Die Unternehmenswelt in Deutschland ist sehr heterogen. Einige Probleme betreffen aber Betriebe jeder Größe. Wer den Mittelstand vermessen will, muss aber erstmal fragen: Wer steckt hinter dem Label genau?

Nur ein Schuhladen? ­Deichmann zeigt, wie sich im stationären Handel gut Geld verdienen lässt. Bildquelle: Deichmann

Vor genau einem Jahr, als wir das Ranking 2023 veröffentlichten, haben wir an dieser Stelle gefragt: „Was ist Mittelstand?“ Und wir versuchten, zu klären, ob das Image von Familienunternehmen noch stimmt. Durchaus heikel, Klischee von Wahrheit zu trennen. In diesem Jahr wollen wir den Mittelstand genauer ansehen: Über wen berichten, reden, urteilen wir überhaupt? Wie unterscheiden sich die Kategorien, in die man den Mittelstand einteilen kann? Und was treibt die Firmen um? Diese Fragen drängten sich im Laufe des Jahres immer wieder auf, vor allem nach vielen Gesprächen mit Vertreterinnen und Vertretern aus Unternehmen verschiedener Größe. Denn der Mittelstand lässt sich in erster Linie im Hinblick auf die Zahl der Mitarbeiterinnen und Mitarbeiter unterscheiden. Einige Themen beschäftigen alle, andere sind vor allem für Unternehmen bestimmter Größen wichtig.

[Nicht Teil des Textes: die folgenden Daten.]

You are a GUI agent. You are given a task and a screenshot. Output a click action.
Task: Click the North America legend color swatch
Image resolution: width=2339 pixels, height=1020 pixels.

Da sind die sogenannten KMU, die kleinen und mittleren Unternehmen, in der Regel definiert bis zu einer Größe von 249 Beschäftigten und 50 Millionen Euro Umsatz. Hier ist der Grad an Digitalisierung nicht besonders weit ausgeprägt, auch weil die Firmen dieser Gruppe nicht zu sehr gezwungen waren, sich mit dem Thema zu beschäftigen. Doch der Druck nimmt zu, vor allem staatliche Stellen scheinen die KMU zu ihrem Glück zwingen zu wollen. Anforderungen wie die E-Rechnung nahen und dürften selbst den Geschäftsführungen, die die Digitalisierung hartnäckig ablehnen, zeigen, wie effektiv und kundenfreundlich Software sein kann. Jedenfalls, wenn sie die erste Hürde übersprungen haben. Es geht wohlgemerkt nicht unbedingt um komplexe KI-Anwendungen, sondern um Hilfsmittel, die seit zehn Jahren und mehr auf dem Markt sind, aber wegen des vermeintlich unnötigen Einmalaufwandes zum Start ignoriert wurden.

Die Berichtspflichten rund um Standards für Nachhaltigkeit sind für die KMU nicht das große Thema. Für die etwas größeren Mittelständler dafür mehr, als zu erwarten war. Denn auch wenn die Gesetzgeber aus Berlin und Brüssel konkrete Pflichten nur für wirklich große Unternehmen vorsehen, drückt die Pflicht indirekt auf deren Lieferanten durch. Und die sind in der Regel kleiner. Die Transparenzanforderungen kommen mit Macht und sorgen für Nervosität. 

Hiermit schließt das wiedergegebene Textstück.